Saturday, February 16, 2008
Sorry to be a Bummer
But...Too many of my friends are having shit lives. Hell, I'm having something of a shit life, but comparatively speaking I can't complain.
I know TWO people on the verge of bankruptcy right now. Two. How does this happen to people who work hard and pay their bills and try to make a living? I can understand people who run up a ton of debt with no compunctions at all. What I can't understand is how people get to the point of having to live on credit just to survive. It's unfair that something called The Working Poor even exists. Obviously.

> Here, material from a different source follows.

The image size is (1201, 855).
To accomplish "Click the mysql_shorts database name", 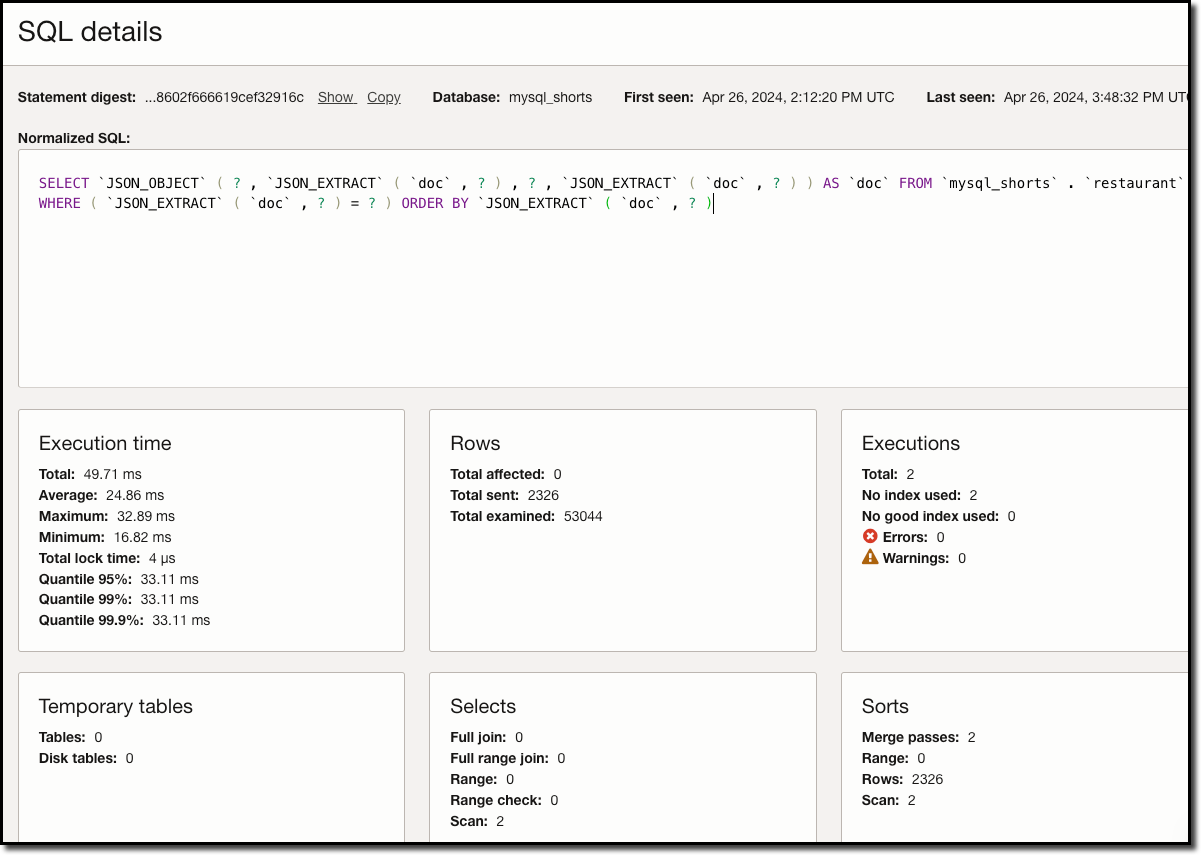I will [x=550, y=97].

I know 3 people who hate their jobs so badly that they're contemplating throwing away their current lives and starting over. Perhaps even by moving away from their current homes. One is considering France. Another is considering Bumfuck USA. I'm not certain where the third wants to go, because I haven't asked. I do know that if these people moved so far away I would be heartbroken as it would mean I would probably never see them again, but that's my problem, not theirs.
Three of these people are having the worst luck that you can possibly imagine. Constant outflow of cash with none coming in, deaths, you name it, they're dealing with it. And I don't understand how all of this is happening in the space of a few months. Some of it has been going on for years. I had thought 2008 would be better, but for many of my friends it is not.
For a lot of these things problems could be solved if I could simply manage to win a $350 million dollar lottery. Everyone I know would be set for life. A lot of these problems can't be managed with money, and those are the ones that make me feel helpless.
So if I start complaining about my meds, or lack thereof, If I start wanking about something stupid like my husband buying furniture in the middle of the night, or the fact that my child only took a 50 min nap, feel free to slap me senseless. Because in the grand scheme, that ain't nothing.